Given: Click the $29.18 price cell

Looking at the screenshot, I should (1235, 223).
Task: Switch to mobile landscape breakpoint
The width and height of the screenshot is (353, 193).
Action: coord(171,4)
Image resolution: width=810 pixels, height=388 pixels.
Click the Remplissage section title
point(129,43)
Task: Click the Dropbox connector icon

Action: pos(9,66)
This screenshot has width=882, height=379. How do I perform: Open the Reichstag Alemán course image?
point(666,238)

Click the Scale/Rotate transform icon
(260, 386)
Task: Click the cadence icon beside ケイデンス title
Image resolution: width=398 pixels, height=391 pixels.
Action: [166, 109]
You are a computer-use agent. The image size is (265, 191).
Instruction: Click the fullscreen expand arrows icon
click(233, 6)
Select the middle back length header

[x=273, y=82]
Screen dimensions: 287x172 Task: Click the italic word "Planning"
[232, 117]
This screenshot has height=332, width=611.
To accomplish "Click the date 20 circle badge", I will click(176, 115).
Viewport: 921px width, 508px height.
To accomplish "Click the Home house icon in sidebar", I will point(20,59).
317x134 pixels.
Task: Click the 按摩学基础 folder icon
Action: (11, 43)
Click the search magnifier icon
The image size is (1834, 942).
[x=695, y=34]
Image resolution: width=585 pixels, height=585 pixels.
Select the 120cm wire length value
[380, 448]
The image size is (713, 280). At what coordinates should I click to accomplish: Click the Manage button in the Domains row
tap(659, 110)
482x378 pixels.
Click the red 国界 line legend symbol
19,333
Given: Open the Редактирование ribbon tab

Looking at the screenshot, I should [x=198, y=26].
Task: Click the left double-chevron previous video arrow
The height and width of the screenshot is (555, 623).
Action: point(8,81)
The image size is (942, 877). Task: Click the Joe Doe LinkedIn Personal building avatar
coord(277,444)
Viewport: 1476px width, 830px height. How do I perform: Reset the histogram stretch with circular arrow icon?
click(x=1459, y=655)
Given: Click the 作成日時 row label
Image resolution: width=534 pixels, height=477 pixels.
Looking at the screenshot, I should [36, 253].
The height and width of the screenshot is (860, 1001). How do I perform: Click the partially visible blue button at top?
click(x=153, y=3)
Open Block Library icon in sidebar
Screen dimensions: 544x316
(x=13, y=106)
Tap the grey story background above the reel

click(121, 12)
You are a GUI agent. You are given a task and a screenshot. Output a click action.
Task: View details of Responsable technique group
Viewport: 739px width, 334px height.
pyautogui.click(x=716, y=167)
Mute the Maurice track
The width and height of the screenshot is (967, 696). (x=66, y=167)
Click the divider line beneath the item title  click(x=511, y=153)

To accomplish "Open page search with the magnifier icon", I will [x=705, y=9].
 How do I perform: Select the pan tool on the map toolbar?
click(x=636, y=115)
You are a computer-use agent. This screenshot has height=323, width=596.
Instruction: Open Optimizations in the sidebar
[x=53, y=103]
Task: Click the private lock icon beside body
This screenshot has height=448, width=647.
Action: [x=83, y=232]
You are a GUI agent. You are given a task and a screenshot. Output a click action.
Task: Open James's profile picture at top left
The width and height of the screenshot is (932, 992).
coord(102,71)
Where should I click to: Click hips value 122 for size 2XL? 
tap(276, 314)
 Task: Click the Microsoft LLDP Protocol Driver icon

## Problem to work on
Could you transcribe every record above exactly as it appears?

## Output below
Given: Click the $29.18 price cell

Looking at the screenshot, I should (1235, 223).
Task: Switch to mobile landscape breakpoint
The width and height of the screenshot is (353, 193).
Action: coord(171,4)
Image resolution: width=810 pixels, height=388 pixels.
Click the Remplissage section title
point(129,43)
Task: Click the Dropbox connector icon

Action: pos(9,66)
This screenshot has width=882, height=379. How do I perform: Open the Reichstag Alemán course image?
point(666,238)

Click the Scale/Rotate transform icon
(260, 386)
Task: Click the cadence icon beside ケイデンス title
Image resolution: width=398 pixels, height=391 pixels.
Action: [166, 109]
You are a computer-use agent. The image size is (265, 191).
Instruction: Click the fullscreen expand arrows icon
click(233, 6)
Select the middle back length header

[x=273, y=82]
Screen dimensions: 287x172 Task: Click the italic word "Planning"
[232, 117]
This screenshot has height=332, width=611.
To accomplish "Click the date 20 circle badge", I will click(176, 115).
Viewport: 921px width, 508px height.
To accomplish "Click the Home house icon in sidebar", I will point(20,59).
317x134 pixels.
Task: Click the 按摩学基础 folder icon
Action: (11, 43)
Click the search magnifier icon
The image size is (1834, 942).
[x=695, y=34]
Image resolution: width=585 pixels, height=585 pixels.
Select the 120cm wire length value
[380, 448]
The image size is (713, 280). At what coordinates should I click to accomplish: Click the Manage button in the Domains row
tap(659, 110)
482x378 pixels.
Click the red 国界 line legend symbol
19,333
Given: Open the Редактирование ribbon tab

Looking at the screenshot, I should [x=198, y=26].
Task: Click the left double-chevron previous video arrow
The height and width of the screenshot is (555, 623).
Action: point(8,81)
The image size is (942, 877). Task: Click the Joe Doe LinkedIn Personal building avatar
coord(277,444)
Viewport: 1476px width, 830px height. How do I perform: Reset the histogram stretch with circular arrow icon?
click(x=1459, y=655)
Given: Click the 作成日時 row label
Image resolution: width=534 pixels, height=477 pixels.
Looking at the screenshot, I should [36, 253].
The height and width of the screenshot is (860, 1001). How do I perform: Click the partially visible blue button at top?
click(x=153, y=3)
Open Block Library icon in sidebar
Screen dimensions: 544x316
(x=13, y=106)
Tap the grey story background above the reel

click(121, 12)
You are a GUI agent. You are given a task and a screenshot. Output a click action.
Task: View details of Responsable technique group
Viewport: 739px width, 334px height.
pyautogui.click(x=716, y=167)
Mute the Maurice track
The width and height of the screenshot is (967, 696). (x=66, y=167)
Click the divider line beneath the item title  click(x=511, y=153)

To accomplish "Open page search with the magnifier icon", I will [x=705, y=9].
 How do I perform: Select the pan tool on the map toolbar?
click(x=636, y=115)
You are a computer-use agent. This screenshot has height=323, width=596.
Instruction: Open Optimizations in the sidebar
[x=53, y=103]
Task: Click the private lock icon beside body
This screenshot has height=448, width=647.
Action: [x=83, y=232]
You are a GUI agent. You are given a task and a screenshot. Output a click action.
Task: Open James's profile picture at top left
The width and height of the screenshot is (932, 992).
coord(102,71)
Where should I click to: Click hips value 122 for size 2XL? 
tap(276, 314)
 Task: Click the Microsoft LLDP Protocol Driver icon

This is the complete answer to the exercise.